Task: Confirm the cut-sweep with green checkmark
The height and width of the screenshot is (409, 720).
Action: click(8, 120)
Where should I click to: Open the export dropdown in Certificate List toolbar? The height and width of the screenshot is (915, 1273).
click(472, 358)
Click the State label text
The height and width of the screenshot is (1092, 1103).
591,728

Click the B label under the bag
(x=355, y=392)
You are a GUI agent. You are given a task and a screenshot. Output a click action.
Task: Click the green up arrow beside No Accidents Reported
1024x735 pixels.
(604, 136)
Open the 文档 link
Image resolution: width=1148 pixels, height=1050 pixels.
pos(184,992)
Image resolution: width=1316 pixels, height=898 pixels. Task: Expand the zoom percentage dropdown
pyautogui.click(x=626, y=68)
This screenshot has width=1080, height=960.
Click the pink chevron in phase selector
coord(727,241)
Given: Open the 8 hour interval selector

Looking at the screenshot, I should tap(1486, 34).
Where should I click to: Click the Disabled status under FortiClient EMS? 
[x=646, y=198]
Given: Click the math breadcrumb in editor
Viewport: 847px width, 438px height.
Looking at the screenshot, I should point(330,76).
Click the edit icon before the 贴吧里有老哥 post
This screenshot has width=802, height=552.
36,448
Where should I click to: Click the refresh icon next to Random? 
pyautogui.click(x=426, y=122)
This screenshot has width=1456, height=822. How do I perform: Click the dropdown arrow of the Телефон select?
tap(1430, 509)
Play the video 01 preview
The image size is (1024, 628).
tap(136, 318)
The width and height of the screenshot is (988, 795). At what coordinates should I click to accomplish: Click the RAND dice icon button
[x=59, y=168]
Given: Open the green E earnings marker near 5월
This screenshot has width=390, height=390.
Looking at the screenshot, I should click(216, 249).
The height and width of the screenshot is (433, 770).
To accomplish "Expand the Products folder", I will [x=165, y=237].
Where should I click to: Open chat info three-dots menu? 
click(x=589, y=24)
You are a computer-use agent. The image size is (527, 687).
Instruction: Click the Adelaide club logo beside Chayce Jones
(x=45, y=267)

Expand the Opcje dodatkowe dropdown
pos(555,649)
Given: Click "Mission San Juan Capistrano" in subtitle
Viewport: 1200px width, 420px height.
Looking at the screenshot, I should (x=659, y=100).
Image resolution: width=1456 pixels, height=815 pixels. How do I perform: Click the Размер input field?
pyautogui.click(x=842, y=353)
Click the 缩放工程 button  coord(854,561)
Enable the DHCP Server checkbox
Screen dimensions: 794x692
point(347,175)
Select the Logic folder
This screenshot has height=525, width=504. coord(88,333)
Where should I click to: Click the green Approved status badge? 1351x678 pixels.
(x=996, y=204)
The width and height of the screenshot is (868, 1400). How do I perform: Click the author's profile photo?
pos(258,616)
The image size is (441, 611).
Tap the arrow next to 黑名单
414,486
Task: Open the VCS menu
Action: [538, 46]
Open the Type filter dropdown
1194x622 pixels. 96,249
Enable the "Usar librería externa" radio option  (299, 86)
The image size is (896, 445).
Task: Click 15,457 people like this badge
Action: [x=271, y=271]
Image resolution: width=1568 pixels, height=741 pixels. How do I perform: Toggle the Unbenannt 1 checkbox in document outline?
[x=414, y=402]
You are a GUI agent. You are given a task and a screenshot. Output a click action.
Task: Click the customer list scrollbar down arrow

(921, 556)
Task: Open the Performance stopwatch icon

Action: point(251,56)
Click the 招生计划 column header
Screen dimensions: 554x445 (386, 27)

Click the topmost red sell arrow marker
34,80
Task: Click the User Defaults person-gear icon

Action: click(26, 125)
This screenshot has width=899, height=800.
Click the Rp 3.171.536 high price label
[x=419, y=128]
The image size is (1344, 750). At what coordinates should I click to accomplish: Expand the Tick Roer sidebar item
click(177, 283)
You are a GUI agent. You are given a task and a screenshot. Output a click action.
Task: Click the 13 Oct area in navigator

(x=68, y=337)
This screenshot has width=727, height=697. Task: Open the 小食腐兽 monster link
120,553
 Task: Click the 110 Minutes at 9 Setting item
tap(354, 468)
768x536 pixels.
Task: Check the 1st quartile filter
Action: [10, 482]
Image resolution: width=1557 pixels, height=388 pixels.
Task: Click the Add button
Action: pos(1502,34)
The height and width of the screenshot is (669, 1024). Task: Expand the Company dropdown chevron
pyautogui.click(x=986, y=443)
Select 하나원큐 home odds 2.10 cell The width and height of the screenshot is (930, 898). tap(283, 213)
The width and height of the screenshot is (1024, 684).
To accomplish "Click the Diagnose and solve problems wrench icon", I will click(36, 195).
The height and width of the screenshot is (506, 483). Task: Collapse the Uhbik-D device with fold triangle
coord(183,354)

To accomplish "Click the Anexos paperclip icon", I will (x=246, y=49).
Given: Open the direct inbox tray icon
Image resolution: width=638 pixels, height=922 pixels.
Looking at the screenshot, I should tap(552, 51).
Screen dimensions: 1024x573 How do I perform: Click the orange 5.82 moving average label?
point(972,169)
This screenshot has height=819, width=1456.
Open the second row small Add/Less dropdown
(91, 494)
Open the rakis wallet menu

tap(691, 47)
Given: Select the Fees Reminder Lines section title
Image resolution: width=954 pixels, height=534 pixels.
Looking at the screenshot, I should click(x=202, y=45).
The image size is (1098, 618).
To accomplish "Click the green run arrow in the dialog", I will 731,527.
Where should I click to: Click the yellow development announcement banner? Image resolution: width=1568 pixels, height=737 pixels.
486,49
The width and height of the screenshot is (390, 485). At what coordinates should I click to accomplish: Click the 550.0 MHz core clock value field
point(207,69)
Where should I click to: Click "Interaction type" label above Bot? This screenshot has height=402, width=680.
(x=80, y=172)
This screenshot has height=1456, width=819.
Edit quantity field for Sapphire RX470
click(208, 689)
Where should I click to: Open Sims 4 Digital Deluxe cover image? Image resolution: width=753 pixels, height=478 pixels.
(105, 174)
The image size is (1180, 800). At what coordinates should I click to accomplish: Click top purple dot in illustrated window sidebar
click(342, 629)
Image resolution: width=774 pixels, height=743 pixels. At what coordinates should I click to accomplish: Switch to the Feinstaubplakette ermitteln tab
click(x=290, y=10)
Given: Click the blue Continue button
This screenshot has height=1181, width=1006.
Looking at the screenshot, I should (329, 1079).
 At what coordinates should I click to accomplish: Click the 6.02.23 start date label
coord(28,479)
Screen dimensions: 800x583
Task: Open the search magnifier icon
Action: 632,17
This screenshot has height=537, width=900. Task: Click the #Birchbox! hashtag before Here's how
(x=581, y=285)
---------------
### Task to carry out
Write the records out precisely, omitting nothing.

### Exercise response
Task: Confirm the cut-sweep with green checkmark
The height and width of the screenshot is (409, 720).
Action: click(8, 120)
Where should I click to: Open the export dropdown in Certificate List toolbar? The height and width of the screenshot is (915, 1273).
click(472, 358)
Click the State label text
The height and width of the screenshot is (1092, 1103).
591,728

Click the B label under the bag
(x=355, y=392)
You are a GUI agent. You are given a task and a screenshot. Output a click action.
Task: Click the green up arrow beside No Accidents Reported
1024x735 pixels.
(604, 136)
Open the 文档 link
Image resolution: width=1148 pixels, height=1050 pixels.
pos(184,992)
Image resolution: width=1316 pixels, height=898 pixels. Task: Expand the zoom percentage dropdown
pyautogui.click(x=626, y=68)
This screenshot has width=1080, height=960.
Click the pink chevron in phase selector
coord(727,241)
Given: Open the 8 hour interval selector

Looking at the screenshot, I should tap(1486, 34).
Where should I click to: Click the Disabled status under FortiClient EMS? 
[x=646, y=198]
Given: Click the math breadcrumb in editor
Viewport: 847px width, 438px height.
Looking at the screenshot, I should point(330,76).
Click the edit icon before the 贴吧里有老哥 post
This screenshot has width=802, height=552.
36,448
Where should I click to: Click the refresh icon next to Random? 
pyautogui.click(x=426, y=122)
This screenshot has width=1456, height=822. How do I perform: Click the dropdown arrow of the Телефон select?
tap(1430, 509)
Play the video 01 preview
The image size is (1024, 628).
tap(136, 318)
The width and height of the screenshot is (988, 795). At what coordinates should I click to accomplish: Click the RAND dice icon button
[x=59, y=168]
Given: Open the green E earnings marker near 5월
This screenshot has width=390, height=390.
Looking at the screenshot, I should click(216, 249).
The height and width of the screenshot is (433, 770).
To accomplish "Expand the Products folder", I will [x=165, y=237].
Where should I click to: Open chat info three-dots menu? 
click(x=589, y=24)
You are a computer-use agent. The image size is (527, 687).
Instruction: Click the Adelaide club logo beside Chayce Jones
(x=45, y=267)

Expand the Opcje dodatkowe dropdown
pos(555,649)
Given: Click "Mission San Juan Capistrano" in subtitle
Viewport: 1200px width, 420px height.
Looking at the screenshot, I should (x=659, y=100).
Image resolution: width=1456 pixels, height=815 pixels. How do I perform: Click the Размер input field?
pyautogui.click(x=842, y=353)
Click the 缩放工程 button  coord(854,561)
Enable the DHCP Server checkbox
Screen dimensions: 794x692
point(347,175)
Select the Logic folder
This screenshot has height=525, width=504. coord(88,333)
Where should I click to: Click the green Approved status badge? 1351x678 pixels.
(x=996, y=204)
The width and height of the screenshot is (868, 1400). How do I perform: Click the author's profile photo?
pos(258,616)
The image size is (441, 611).
Tap the arrow next to 黑名单
414,486
Task: Open the VCS menu
Action: [538, 46]
Open the Type filter dropdown
1194x622 pixels. 96,249
Enable the "Usar librería externa" radio option  (299, 86)
The image size is (896, 445).
Task: Click 15,457 people like this badge
Action: [x=271, y=271]
Image resolution: width=1568 pixels, height=741 pixels. How do I perform: Toggle the Unbenannt 1 checkbox in document outline?
[x=414, y=402]
You are a GUI agent. You are given a task and a screenshot. Output a click action.
Task: Click the customer list scrollbar down arrow

(921, 556)
Task: Open the Performance stopwatch icon

Action: point(251,56)
Click the 招生计划 column header
Screen dimensions: 554x445 (386, 27)

Click the topmost red sell arrow marker
34,80
Task: Click the User Defaults person-gear icon

Action: click(26, 125)
This screenshot has width=899, height=800.
Click the Rp 3.171.536 high price label
[x=419, y=128]
The image size is (1344, 750). At what coordinates should I click to accomplish: Expand the Tick Roer sidebar item
click(177, 283)
You are a GUI agent. You are given a task and a screenshot. Output a click action.
Task: Click the 13 Oct area in navigator

(x=68, y=337)
This screenshot has width=727, height=697. Task: Open the 小食腐兽 monster link
120,553
 Task: Click the 110 Minutes at 9 Setting item
tap(354, 468)
768x536 pixels.
Task: Check the 1st quartile filter
Action: [10, 482]
Image resolution: width=1557 pixels, height=388 pixels.
Task: Click the Add button
Action: pos(1502,34)
The height and width of the screenshot is (669, 1024). Task: Expand the Company dropdown chevron
pyautogui.click(x=986, y=443)
Select 하나원큐 home odds 2.10 cell The width and height of the screenshot is (930, 898). tap(283, 213)
The width and height of the screenshot is (1024, 684).
To accomplish "Click the Diagnose and solve problems wrench icon", I will click(36, 195).
The height and width of the screenshot is (506, 483). Task: Collapse the Uhbik-D device with fold triangle
coord(183,354)

To accomplish "Click the Anexos paperclip icon", I will (x=246, y=49).
Given: Open the direct inbox tray icon
Image resolution: width=638 pixels, height=922 pixels.
Looking at the screenshot, I should tap(552, 51).
Screen dimensions: 1024x573 How do I perform: Click the orange 5.82 moving average label?
point(972,169)
This screenshot has height=819, width=1456.
Open the second row small Add/Less dropdown
(91, 494)
Open the rakis wallet menu

tap(691, 47)
Given: Select the Fees Reminder Lines section title
Image resolution: width=954 pixels, height=534 pixels.
Looking at the screenshot, I should click(x=202, y=45).
The image size is (1098, 618).
To accomplish "Click the green run arrow in the dialog", I will 731,527.
Where should I click to: Click the yellow development announcement banner? Image resolution: width=1568 pixels, height=737 pixels.
486,49
The width and height of the screenshot is (390, 485). At what coordinates should I click to accomplish: Click the 550.0 MHz core clock value field
point(207,69)
Where should I click to: Click "Interaction type" label above Bot? This screenshot has height=402, width=680.
(x=80, y=172)
This screenshot has height=1456, width=819.
Edit quantity field for Sapphire RX470
click(208, 689)
Where should I click to: Open Sims 4 Digital Deluxe cover image? Image resolution: width=753 pixels, height=478 pixels.
(105, 174)
The image size is (1180, 800). At what coordinates should I click to accomplish: Click top purple dot in illustrated window sidebar
click(342, 629)
Image resolution: width=774 pixels, height=743 pixels. At what coordinates should I click to accomplish: Switch to the Feinstaubplakette ermitteln tab
click(x=290, y=10)
Given: Click the blue Continue button
This screenshot has height=1181, width=1006.
Looking at the screenshot, I should (329, 1079).
 At what coordinates should I click to accomplish: Click the 6.02.23 start date label
coord(28,479)
Screen dimensions: 800x583
Task: Open the search magnifier icon
Action: 632,17
This screenshot has height=537, width=900. Task: Click the #Birchbox! hashtag before Here's how
(x=581, y=285)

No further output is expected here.